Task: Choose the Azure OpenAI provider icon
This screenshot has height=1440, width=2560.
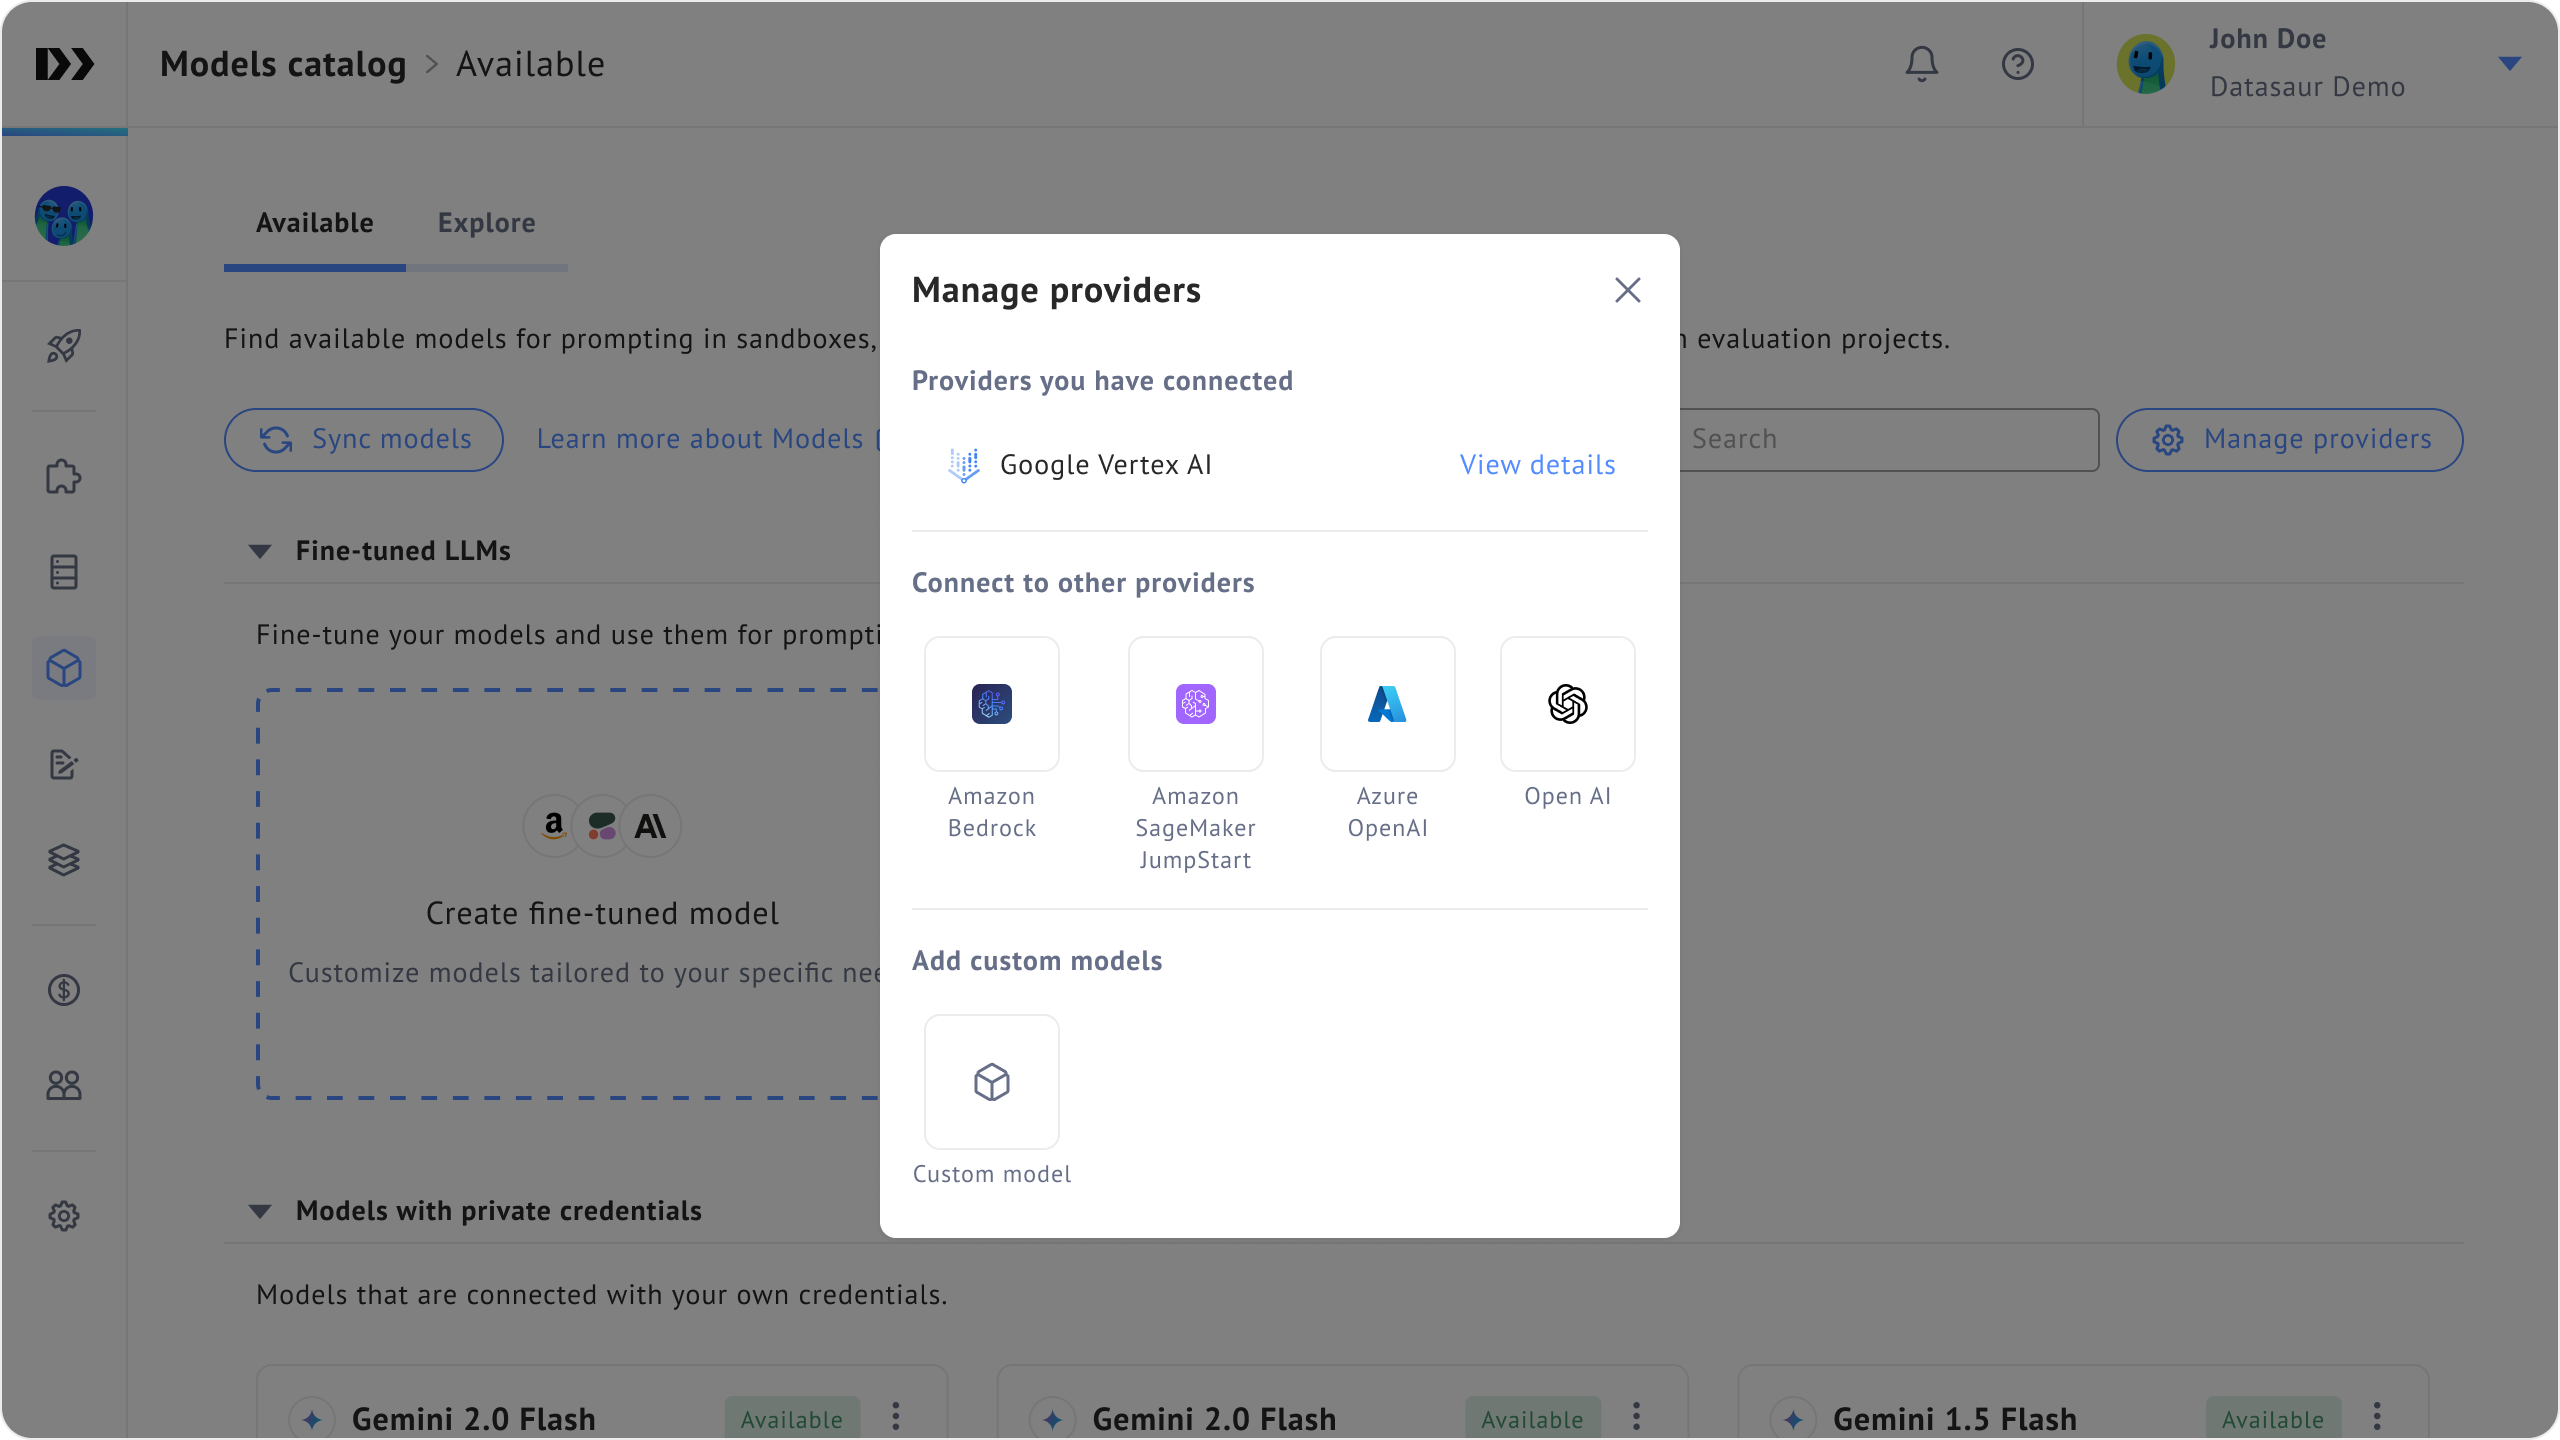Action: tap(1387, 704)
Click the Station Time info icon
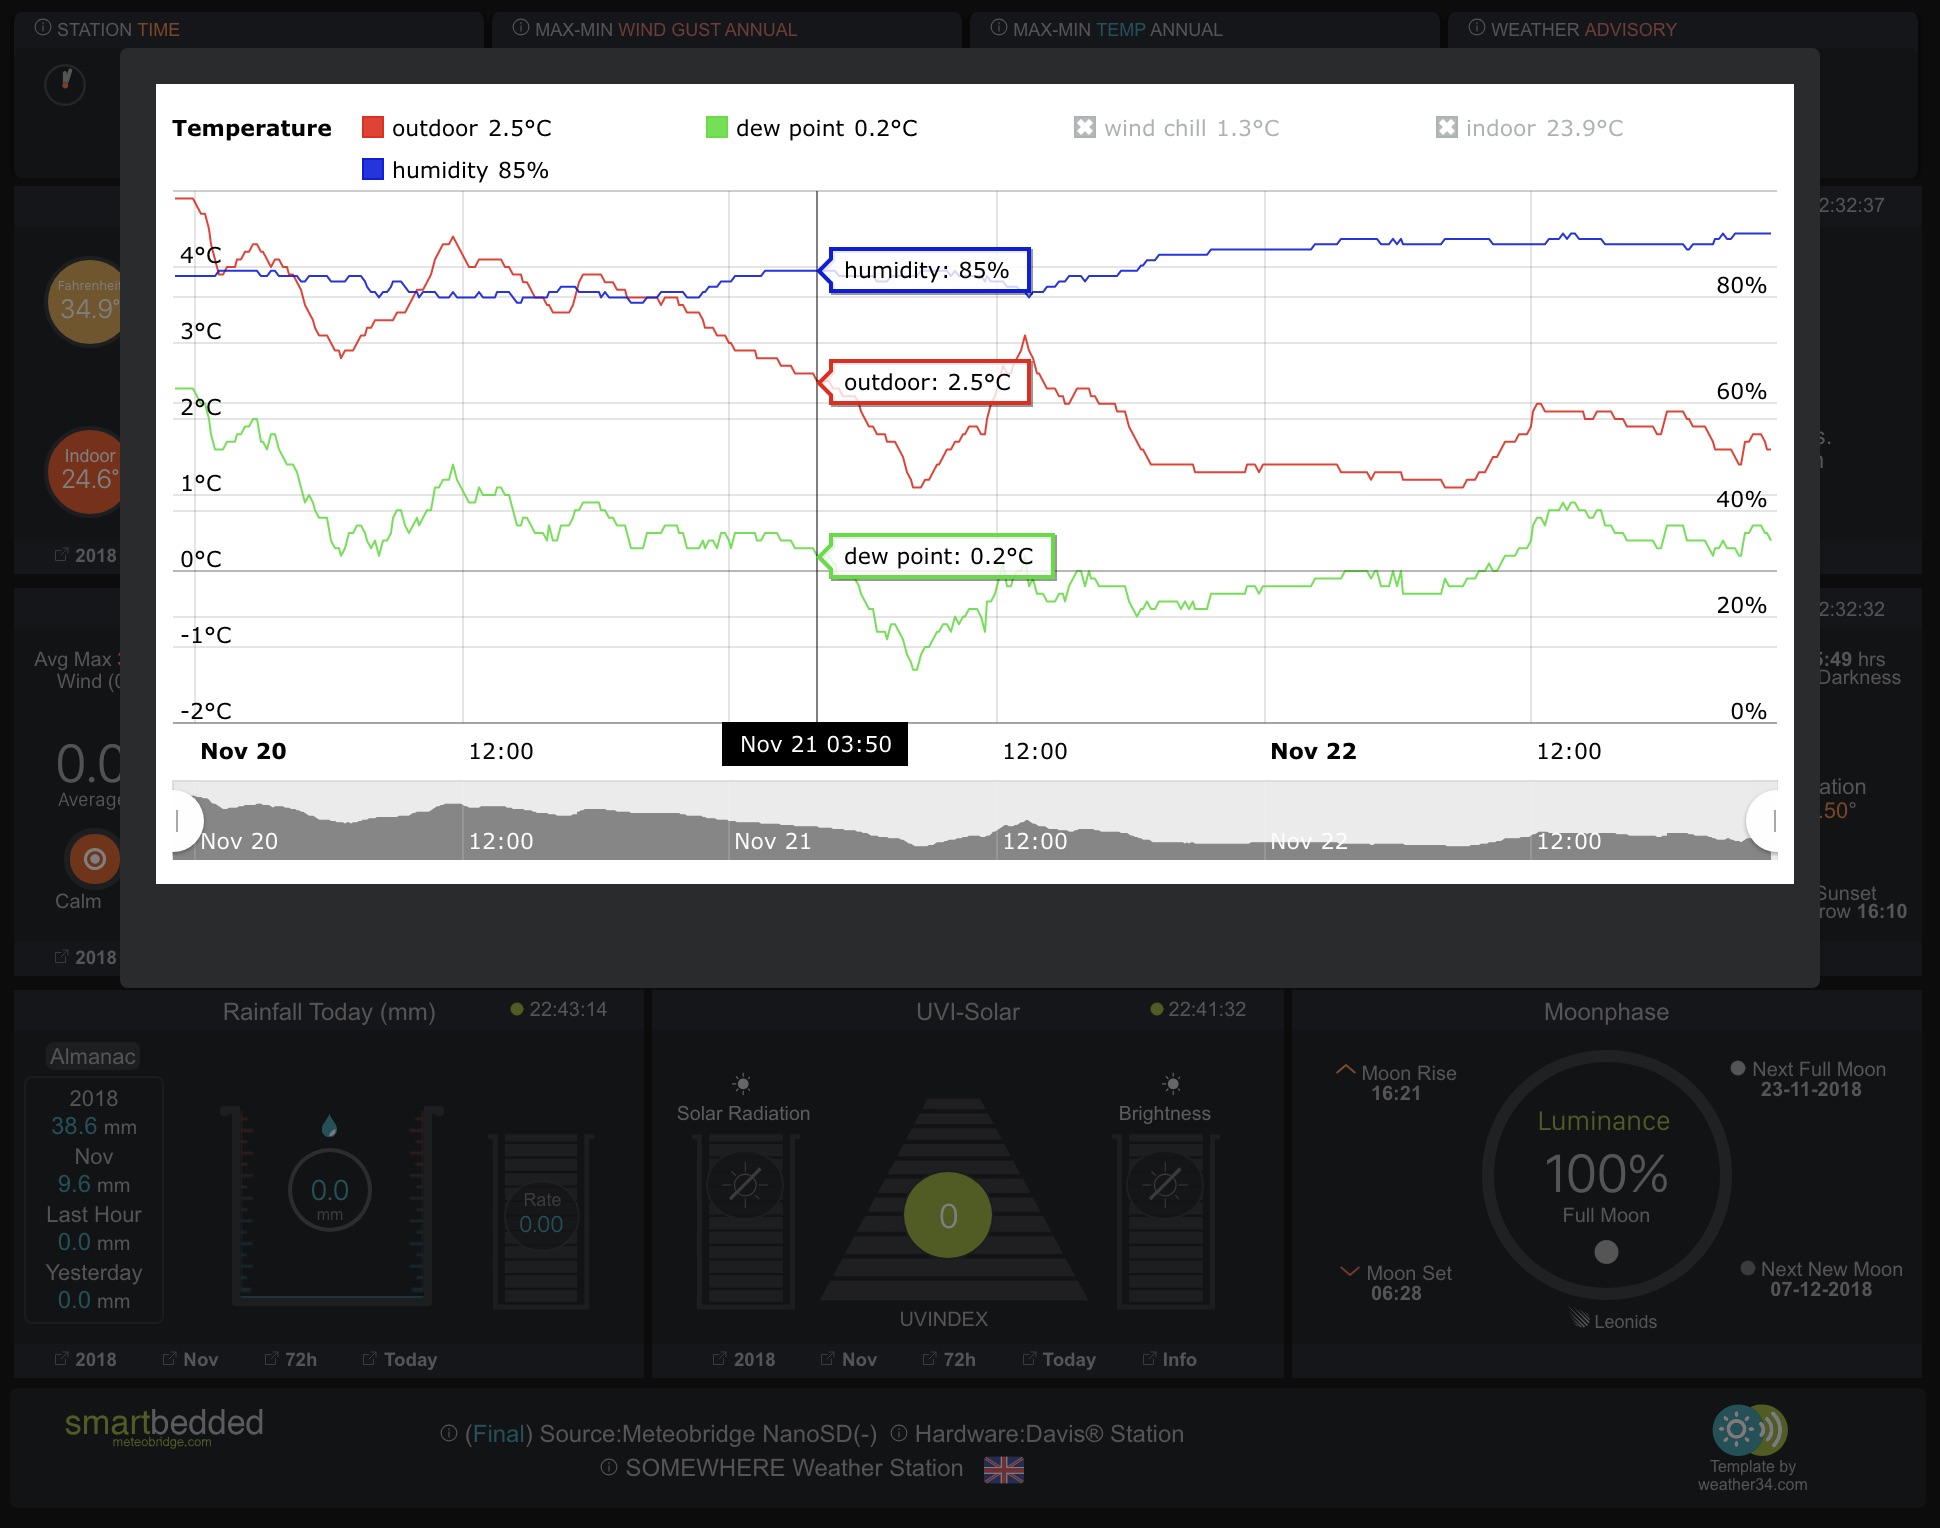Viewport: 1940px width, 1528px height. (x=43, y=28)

Exercise brief: Leave out the pictures. Transcribe the rest of the listing above exactly.

Answer to the exercise:
Task: Choose the Azure OpenAI provider icon
This screenshot has height=1440, width=2560.
Action: tap(1387, 704)
Click the Station Time info icon
Viewport: 1940px width, 1528px height. (x=43, y=28)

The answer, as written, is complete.